● EXERCISE DIRECTIONS
Each line containing the string "Meilleur" should be copied out of the entries.

##### DATASET ENTRIES #####

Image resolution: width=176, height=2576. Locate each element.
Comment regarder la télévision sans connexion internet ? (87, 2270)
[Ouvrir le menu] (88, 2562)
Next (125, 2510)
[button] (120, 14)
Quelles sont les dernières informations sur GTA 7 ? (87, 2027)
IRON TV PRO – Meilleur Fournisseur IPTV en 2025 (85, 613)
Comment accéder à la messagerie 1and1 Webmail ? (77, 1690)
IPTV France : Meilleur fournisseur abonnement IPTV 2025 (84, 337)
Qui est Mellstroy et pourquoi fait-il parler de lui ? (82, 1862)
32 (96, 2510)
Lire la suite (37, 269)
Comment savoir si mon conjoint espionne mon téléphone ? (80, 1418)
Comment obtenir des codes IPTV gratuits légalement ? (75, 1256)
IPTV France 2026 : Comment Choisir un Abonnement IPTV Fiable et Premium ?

#####

● RESULT BELOW
IRON TV PRO – Meilleur Fournisseur IPTV en 2025 (85, 613)
IPTV France : Meilleur fournisseur abonnement IPTV 2025 (84, 337)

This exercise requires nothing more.